### Yönerge
"Image resolution: width=1222" ifadesini içeren satırdan başlayıp listenin sonuna kadar süren satırları, boş satırları atlayarak numaralı bir listeye dönüştürün. Resimleri yanıta almayın.
======== İşlenecek Liste
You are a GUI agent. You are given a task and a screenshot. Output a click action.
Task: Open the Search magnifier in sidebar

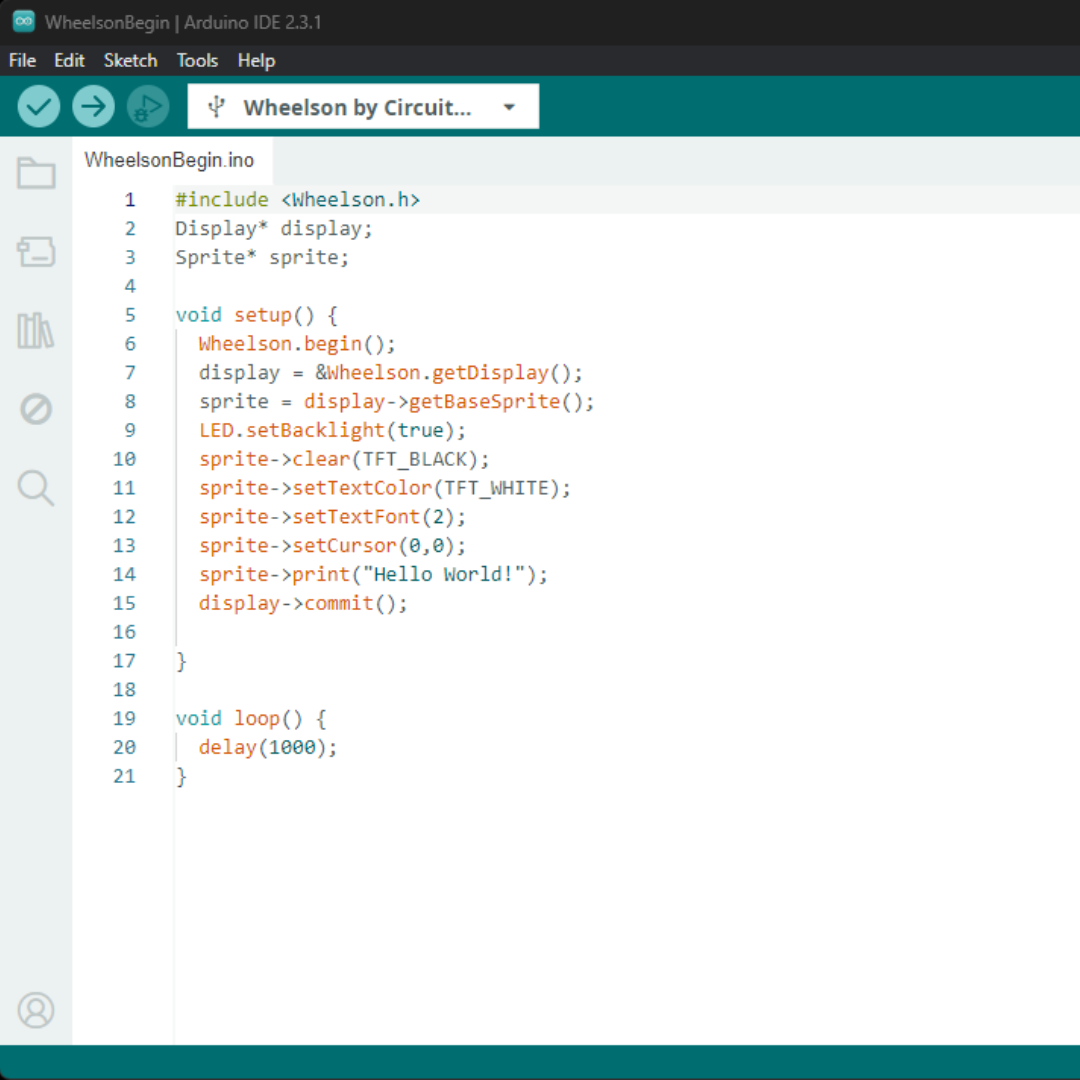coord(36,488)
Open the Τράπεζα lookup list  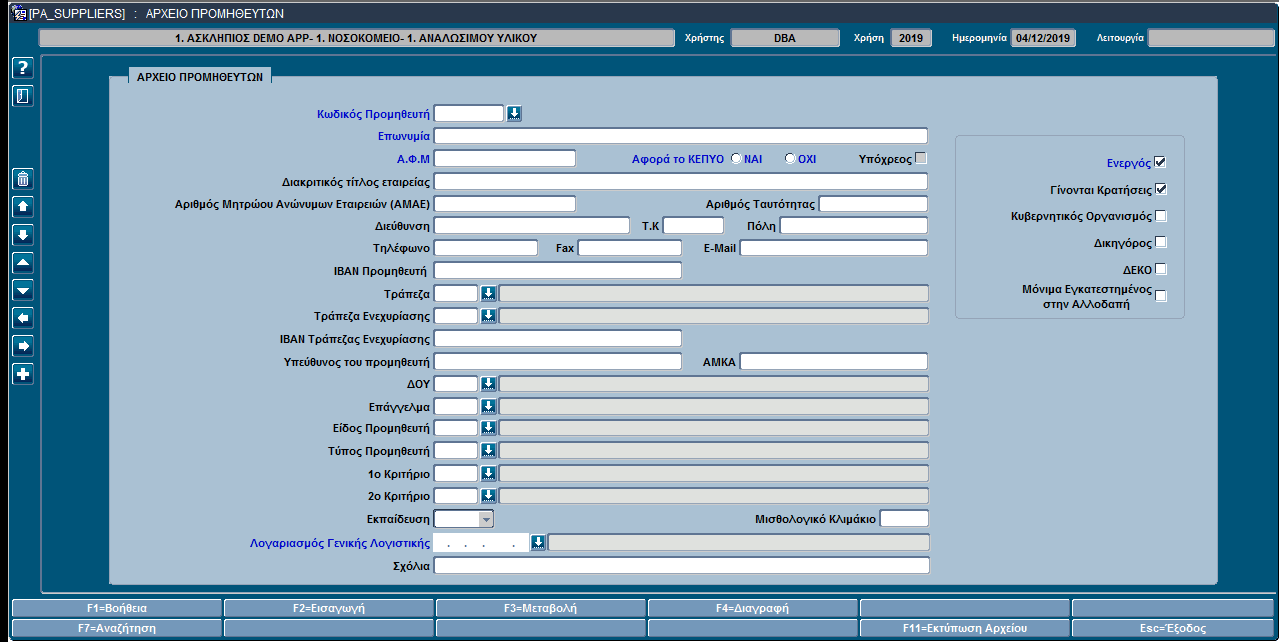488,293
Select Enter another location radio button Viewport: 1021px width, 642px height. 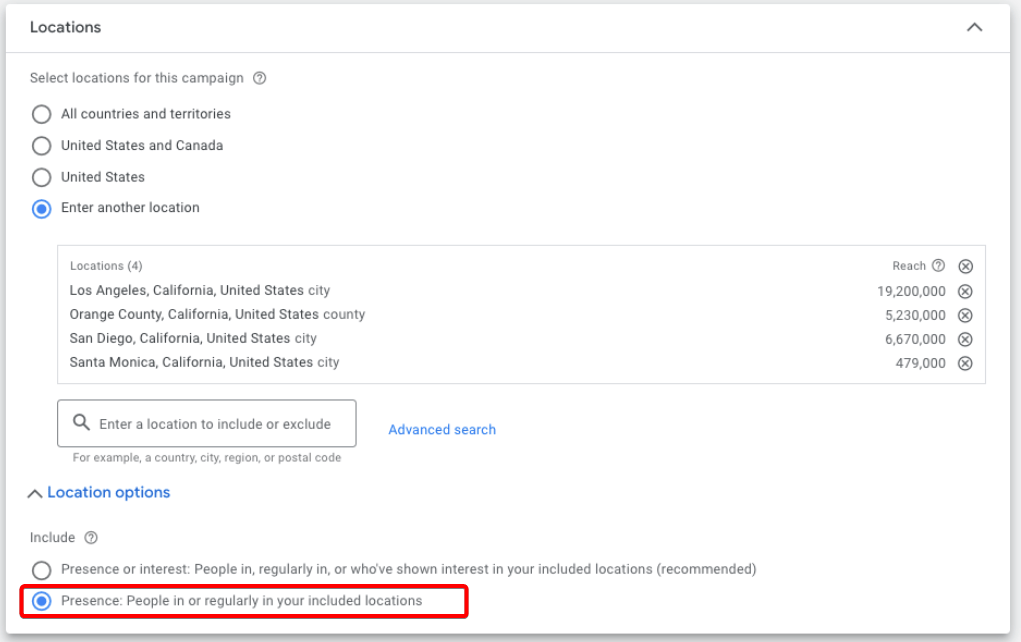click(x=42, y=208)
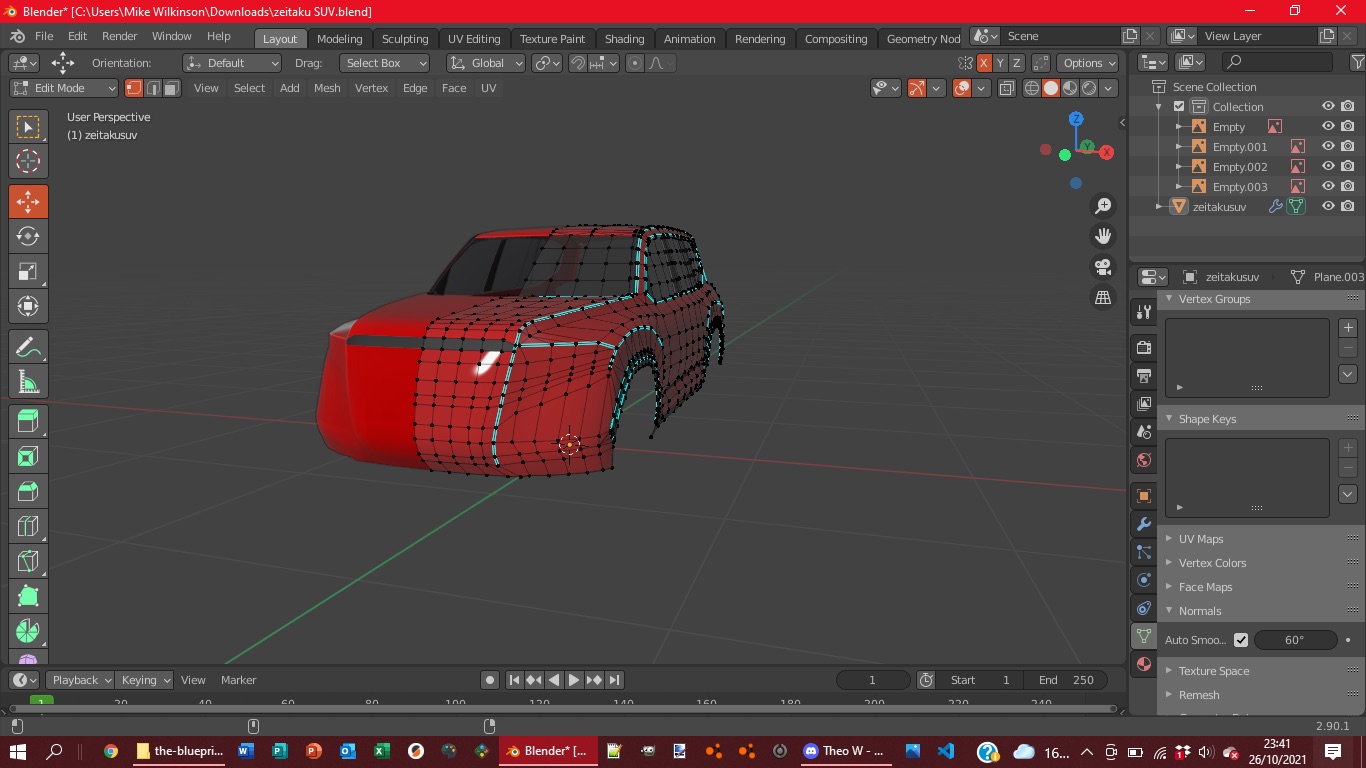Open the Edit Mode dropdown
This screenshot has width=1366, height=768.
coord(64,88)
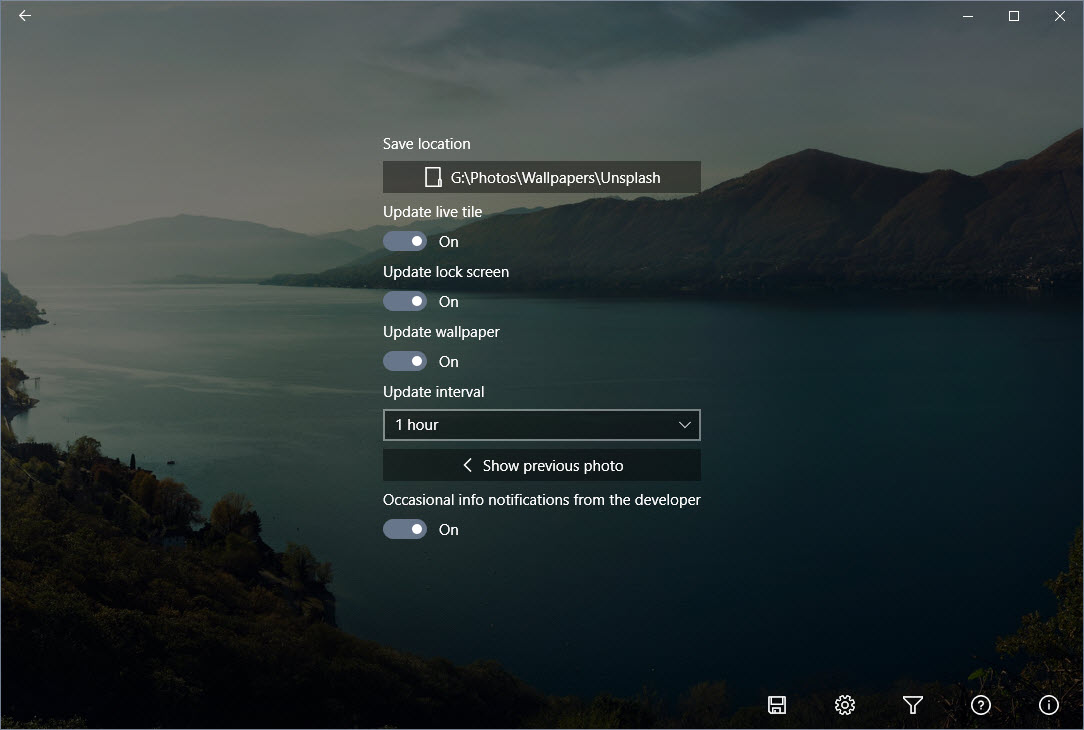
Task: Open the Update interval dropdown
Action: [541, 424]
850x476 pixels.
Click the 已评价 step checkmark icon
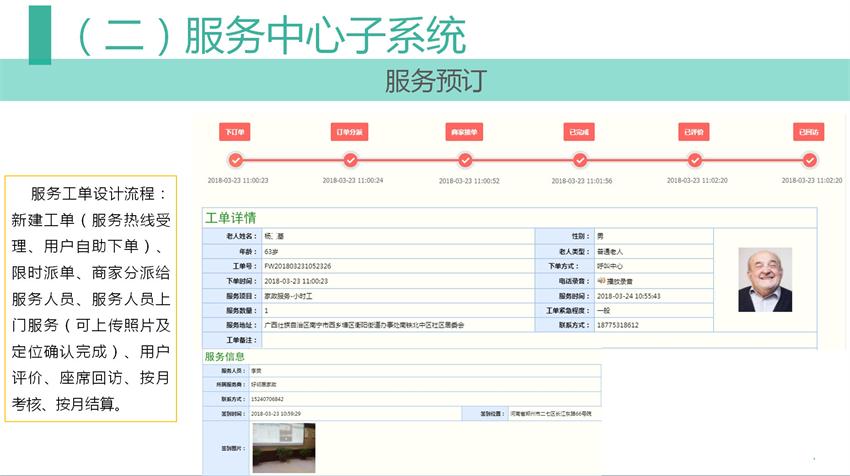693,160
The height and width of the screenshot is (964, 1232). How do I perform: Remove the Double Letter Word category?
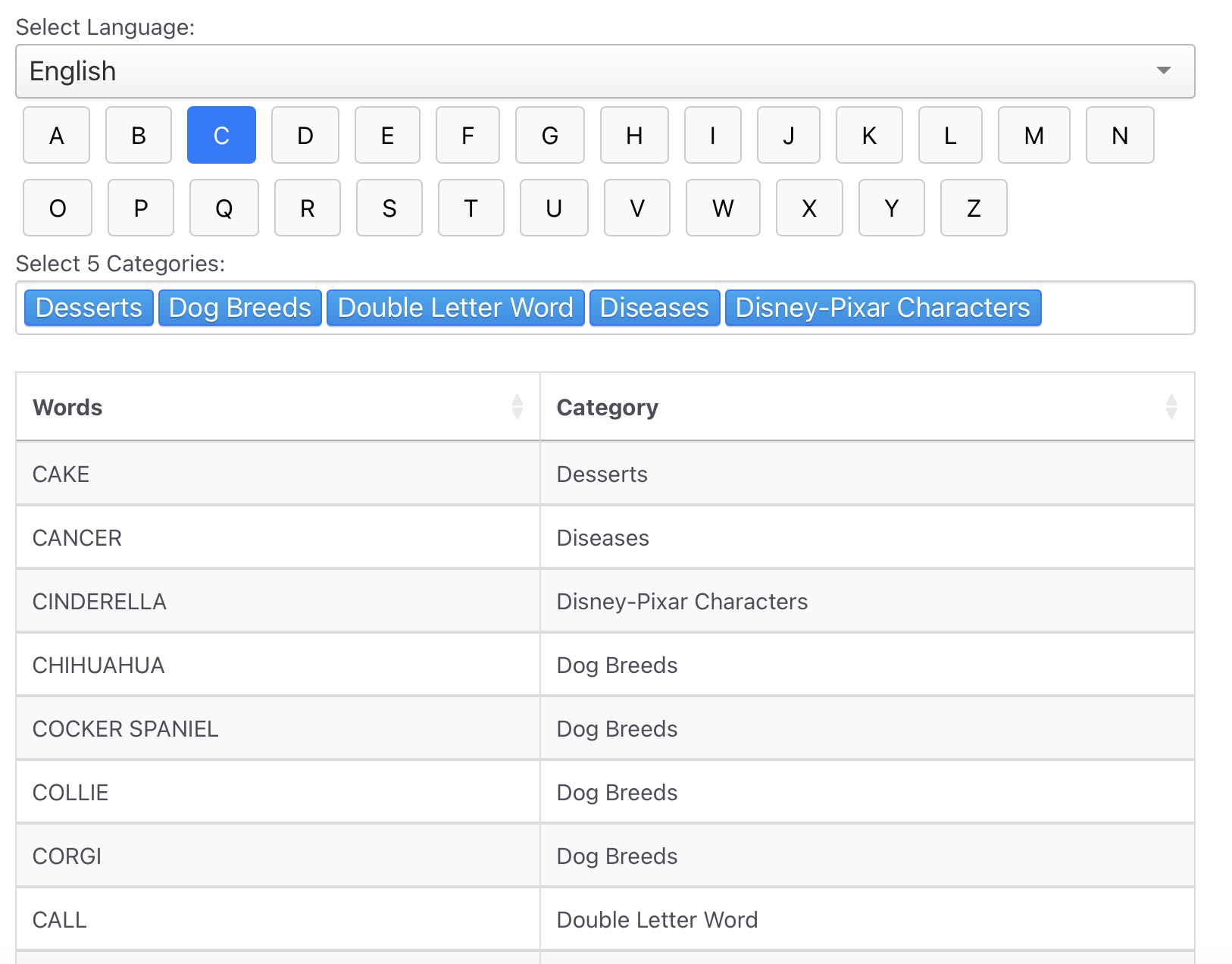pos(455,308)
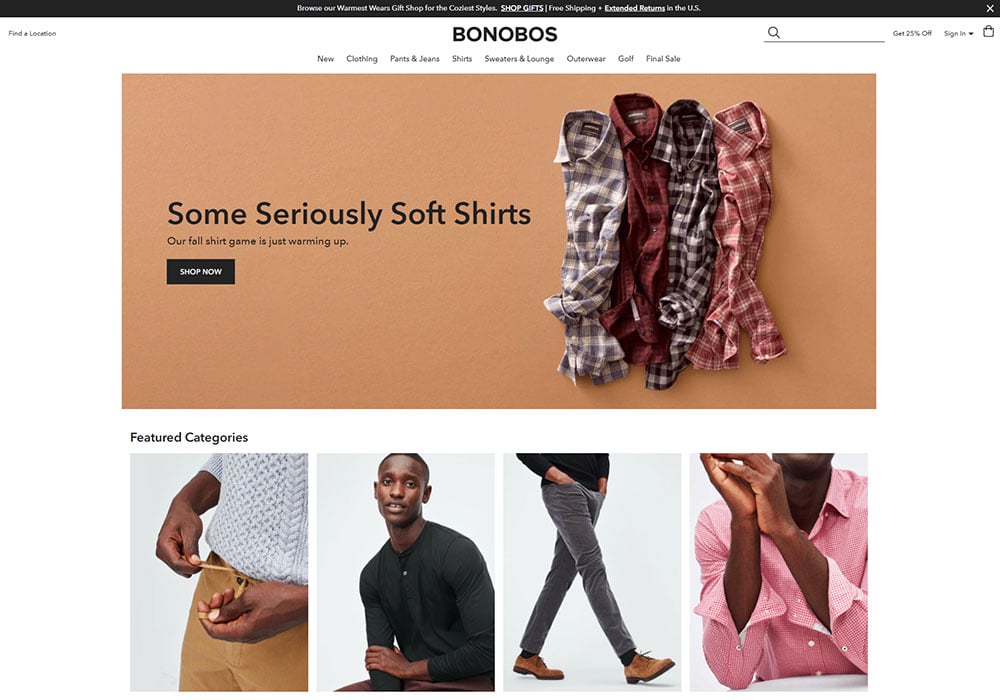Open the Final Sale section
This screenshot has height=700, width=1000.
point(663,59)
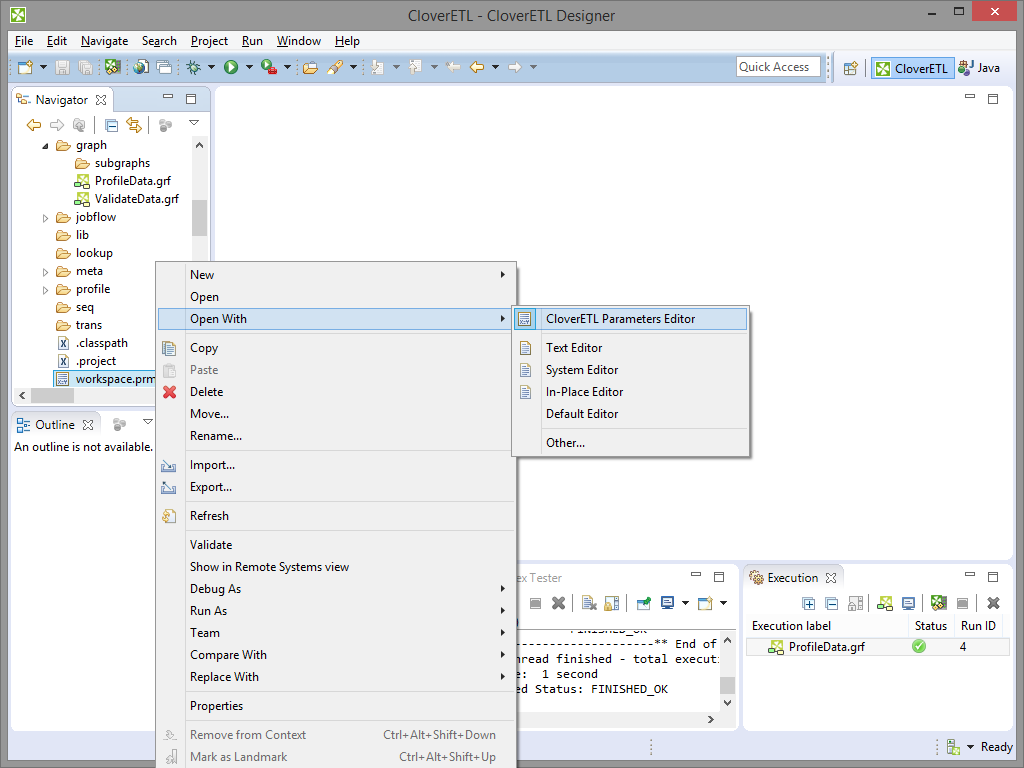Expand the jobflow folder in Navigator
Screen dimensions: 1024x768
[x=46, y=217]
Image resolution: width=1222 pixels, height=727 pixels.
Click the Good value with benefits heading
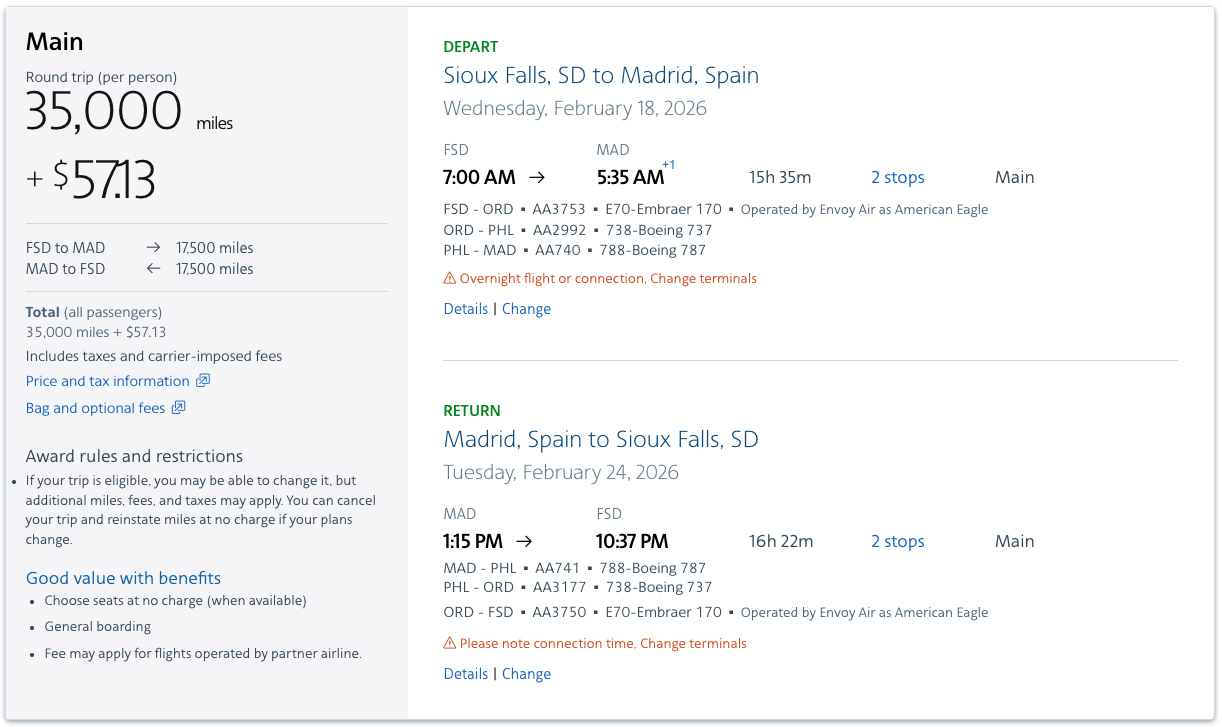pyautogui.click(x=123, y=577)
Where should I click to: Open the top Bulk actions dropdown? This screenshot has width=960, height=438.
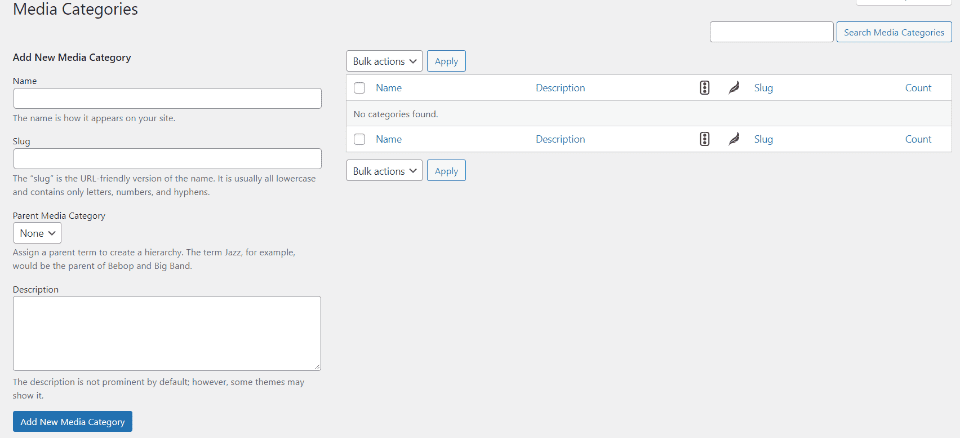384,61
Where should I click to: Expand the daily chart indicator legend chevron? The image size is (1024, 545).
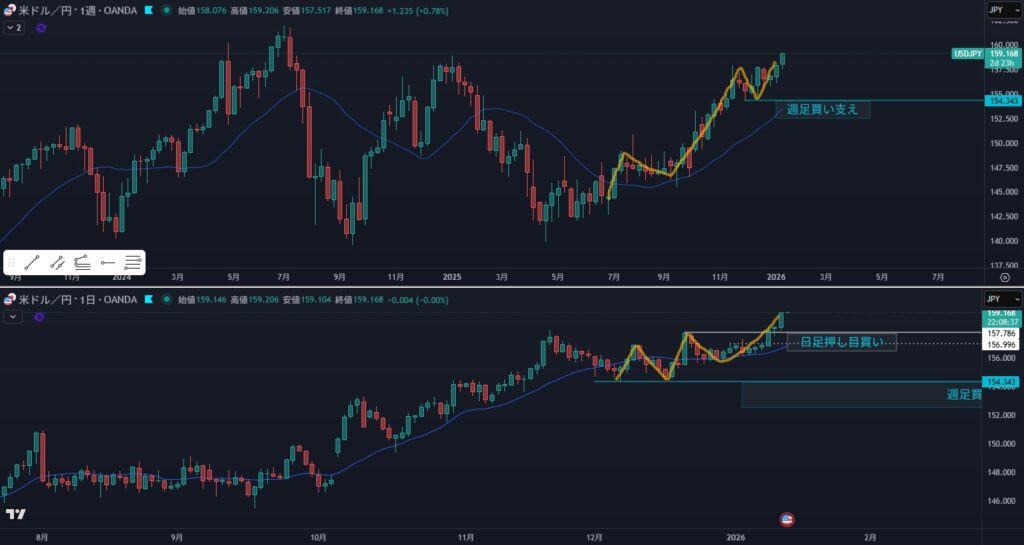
================
### Yanıt
1. Image resolution: width=1222 pixels, height=727 pixels.
2. Click the Good value with benefits heading
3. pyautogui.click(x=123, y=577)
4. Where should I click to: Open the top Bulk actions dropdown? This screenshot has width=960, height=438.
5. 384,61
6. Where should I click to: Expand the daily chart indicator legend chevron? The image size is (1024, 545).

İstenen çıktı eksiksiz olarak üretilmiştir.